Ausencia de perjuicio patrimonial y argumentos de la Fiscalía

Uno de los pilares que ha sostenido el archivo de la causa ha sido el informe previo de la Fiscalía del Tribunal de Cuentas. El Ministerio Público fue contundente al señalar que no se ha podido probar ningún daño real a los fondos públicos. La acusación se basaba en la premisa de que la atención de pacientes en la red pública, cuando estos procedían originalmente de centros concertados, no estaba siendo reclamada correctamente, lo que supondría un perjuicio patrimonial.

Sin embargo, el Tribunal de Cuentas ha subrayado las carencias técnicas de la denuncia presentada en febrero. Entre los puntos más críticos del auto destacan:

  • La falta de concreción en los actos de gestión que supuestamente habrían vulnerado la ley.
  • La ausencia de mención a normas específicas infringidas dentro del marco de la responsabilidad contable.
  • El uso de alegaciones genéricas sobre la supervisión y el control, sin aportar pruebas de menoscabo económico efectivo.

Defensa del sistema de libre elección hospitalaria

Desde la Comunidad de Madrid han recibido la noticia como una ratificación de su política sanitaria. El Gobierno regional sostiene que el sistema de facturación es una herramienta transparente que garantiza que el presupuesto siga al paciente. Al ejercer el derecho de libre elección de centro sanitario, los ciudadanos generan necesidades de facturación intercentros que, según el tribunal, se han gestionado bajo la estricta legalidad vigente.

El fallo judicial concluye que la administración no ha dejado de percibir ninguna cuantía que le correspondiera reclamar por derecho.
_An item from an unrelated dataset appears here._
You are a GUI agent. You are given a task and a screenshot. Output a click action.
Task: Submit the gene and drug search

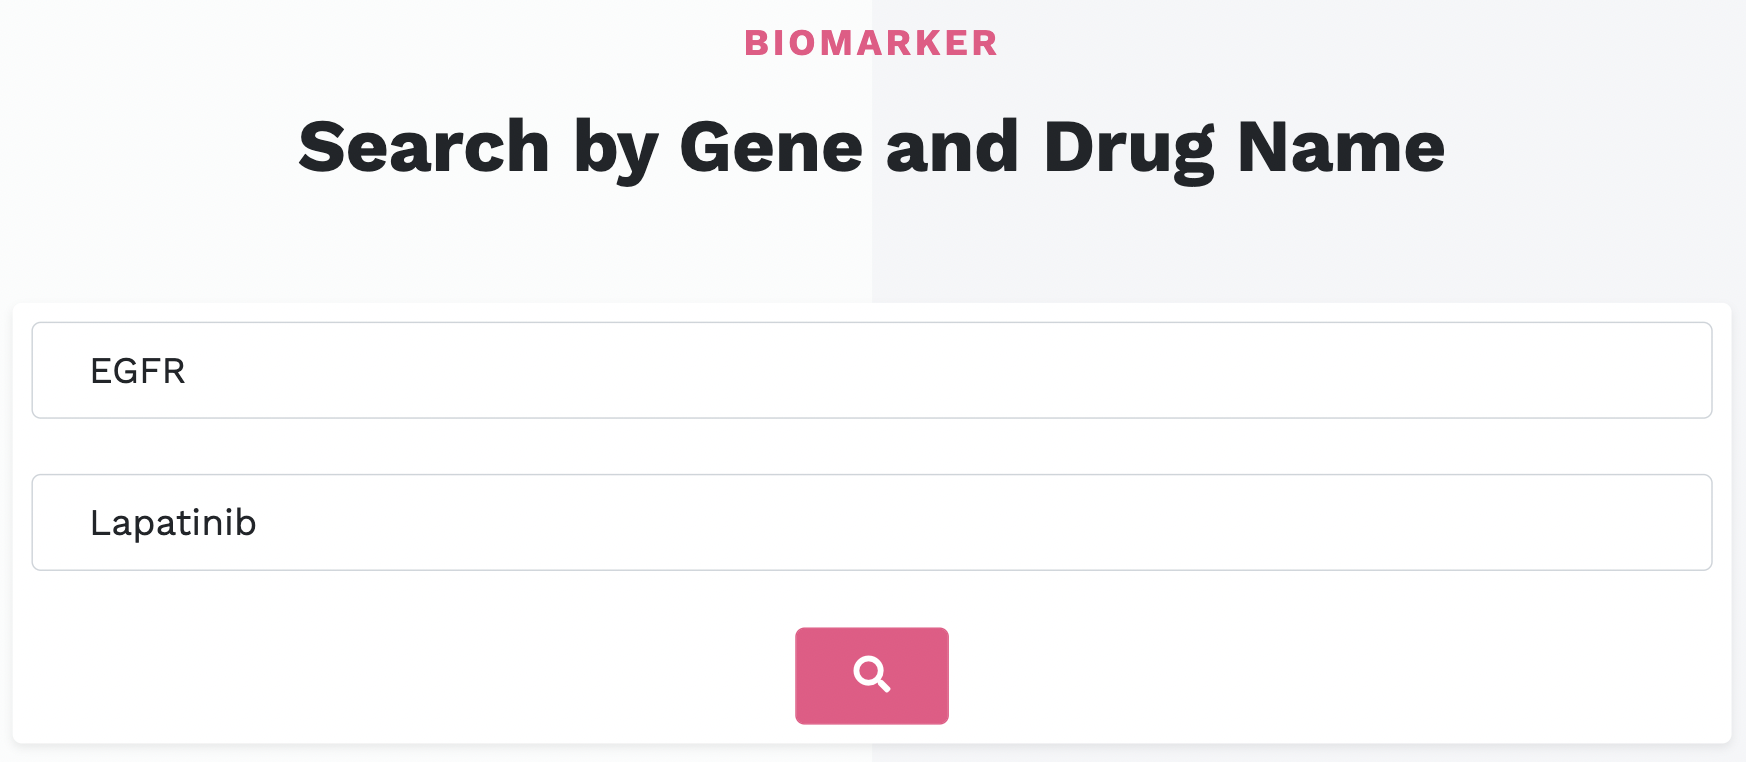tap(871, 675)
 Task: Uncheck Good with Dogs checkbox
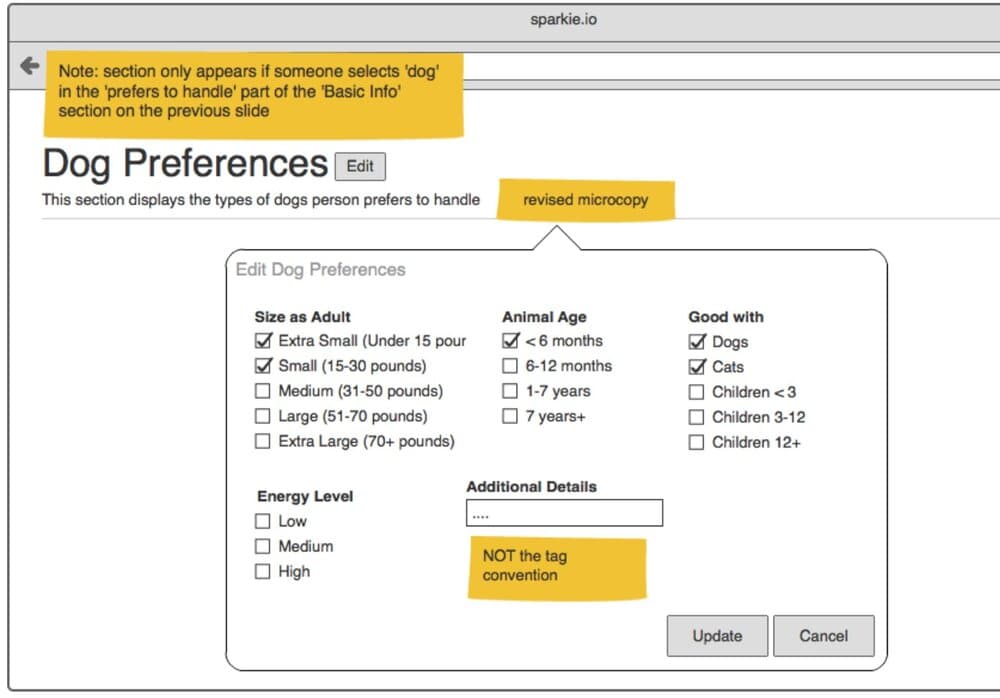pos(697,342)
De este modo, se descarta la tesis de que existiera una «condonación encubierta» de deudas a las empresas privadas. El cierre de este expediente supone un alivio para la gestión de Isabel Díaz Ayuso, al desvincular su política de derivaciones hospitalarias de cualquier sombra de irregularidad contable o mala praxis financiera.
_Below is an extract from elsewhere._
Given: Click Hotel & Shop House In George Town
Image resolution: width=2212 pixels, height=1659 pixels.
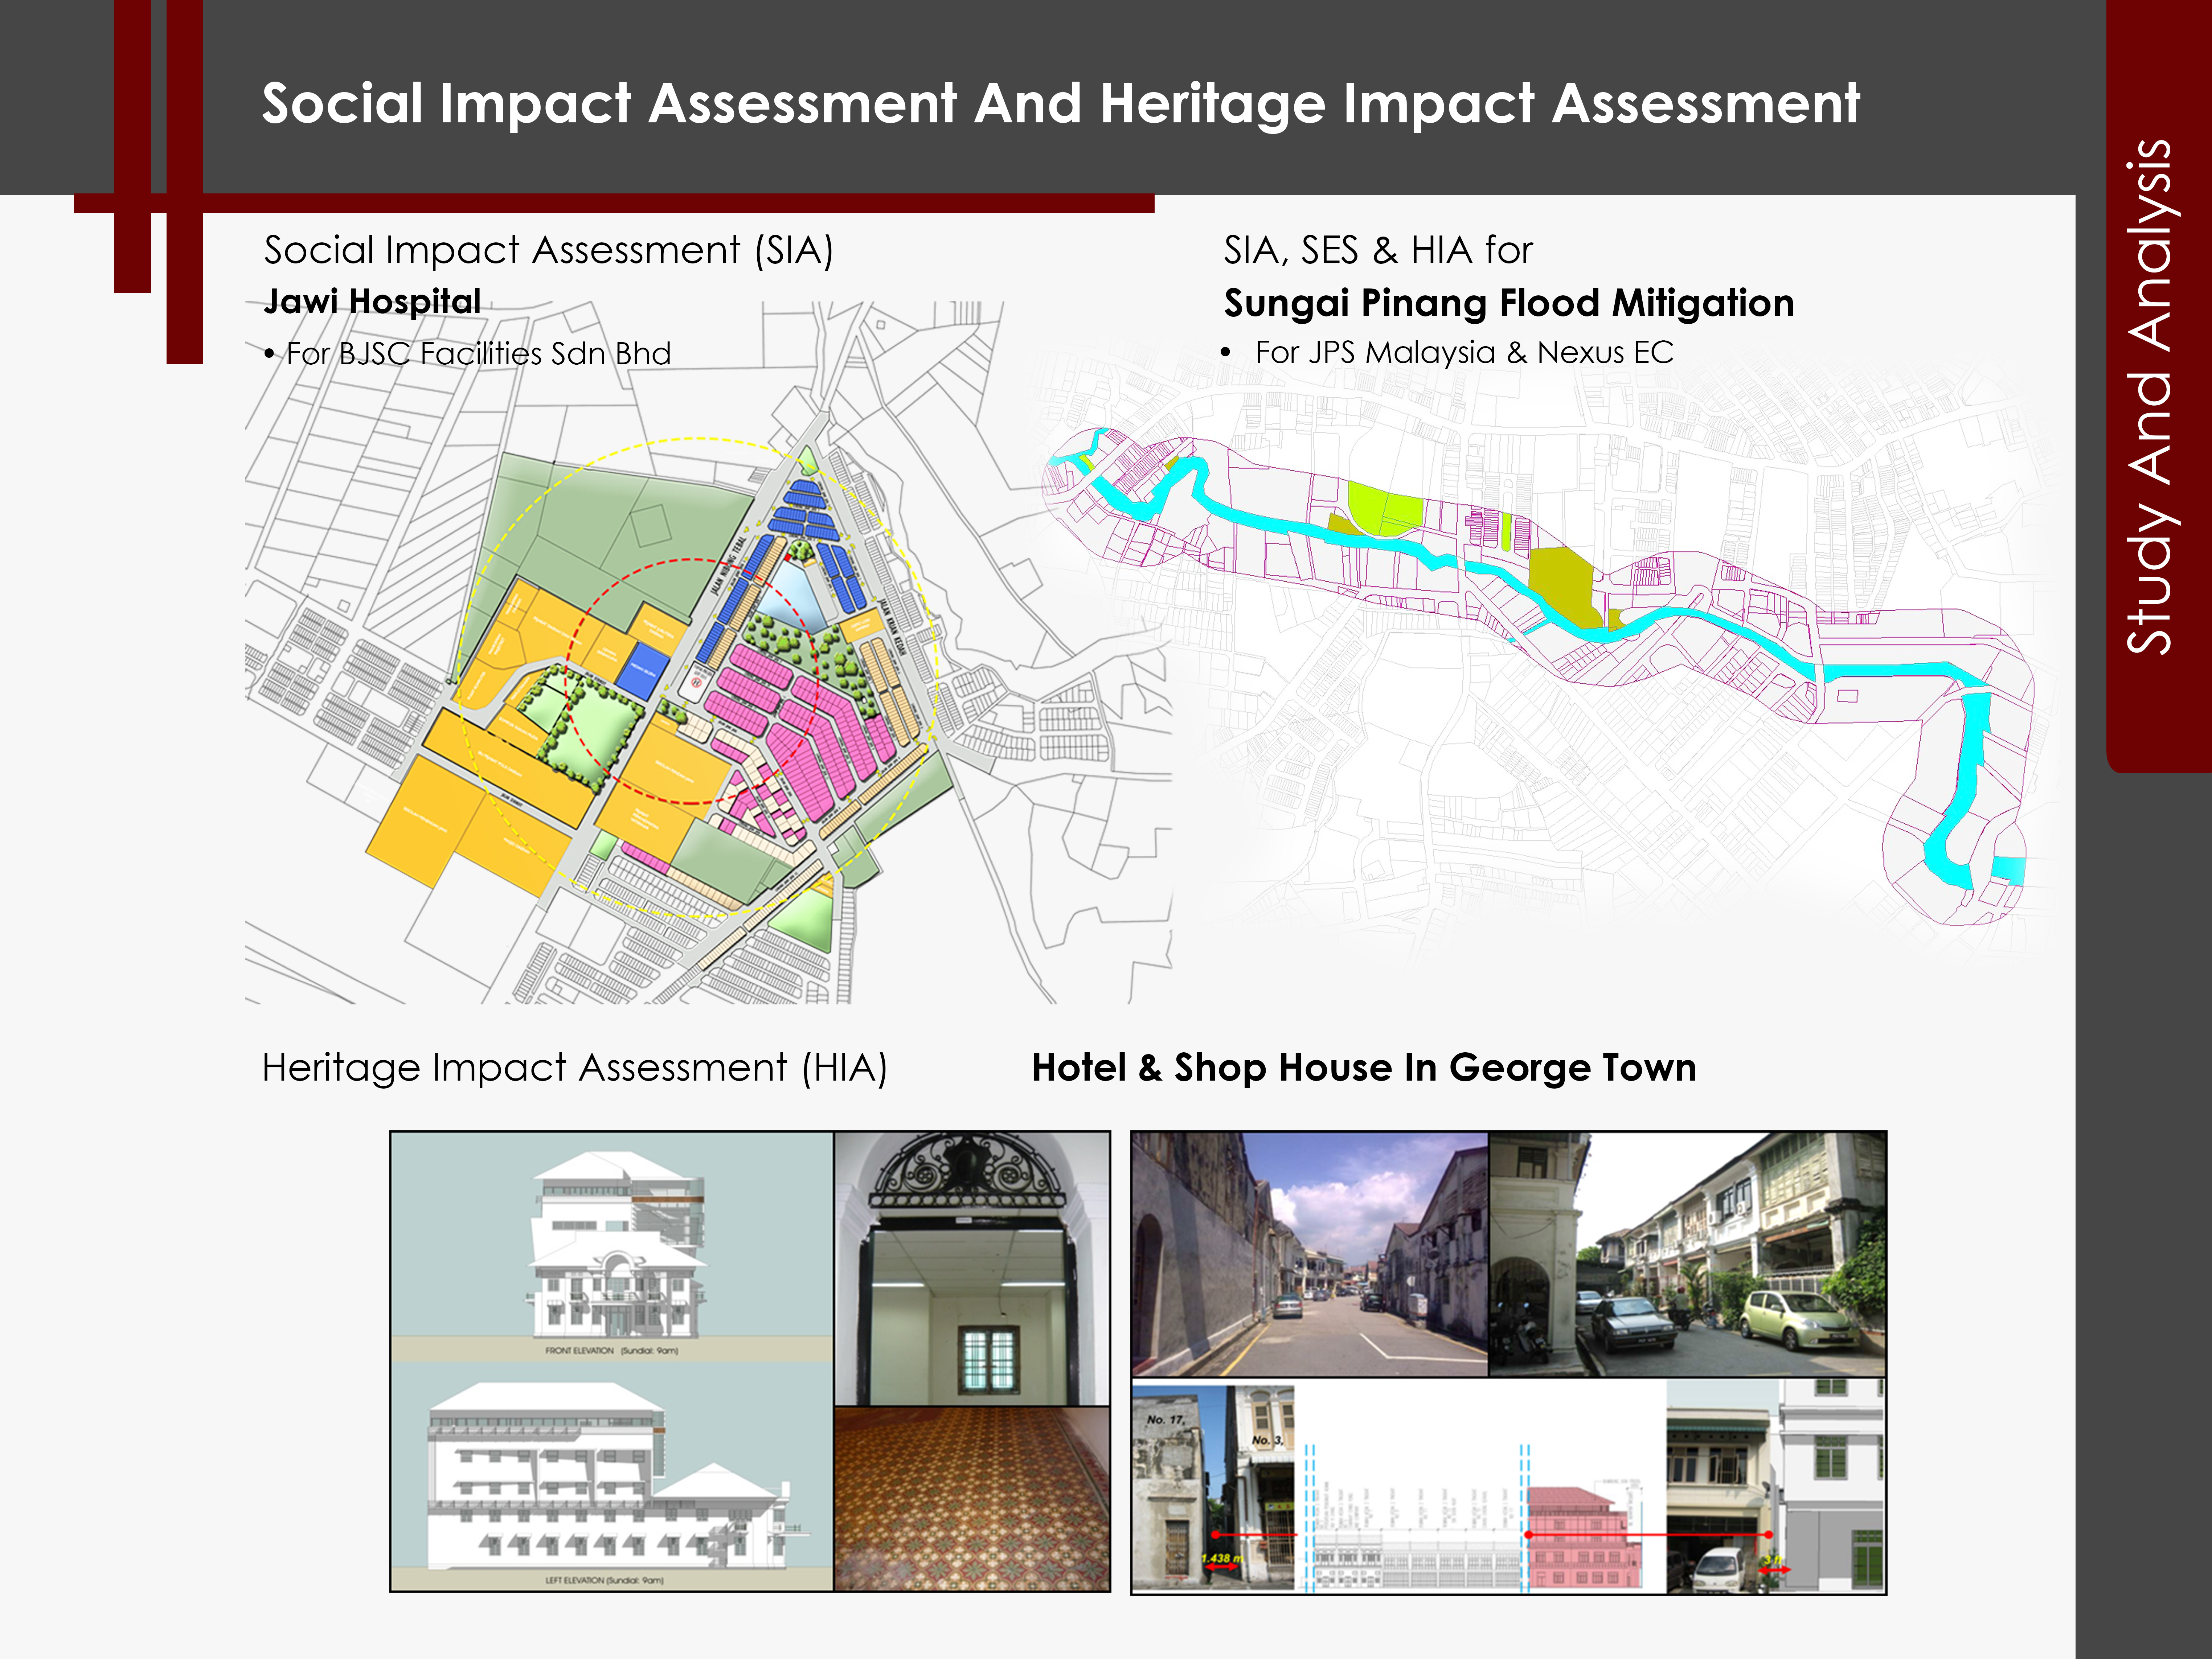Looking at the screenshot, I should click(x=1364, y=1068).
En última instancia, el archivo de la causa pone de manifiesto que las discrepancias en el modelo de gestión sanitaria, aunque puedan ser objeto de debate político en la Asamblea, no constituyen automáticamente una infracción económica si no se demuestra un impacto negativo real en las arcas de la Comunidad. La resolución pone fin a meses de incertidumbre sobre el control presupuestario en uno de los pilares más sensibles de la administración regional.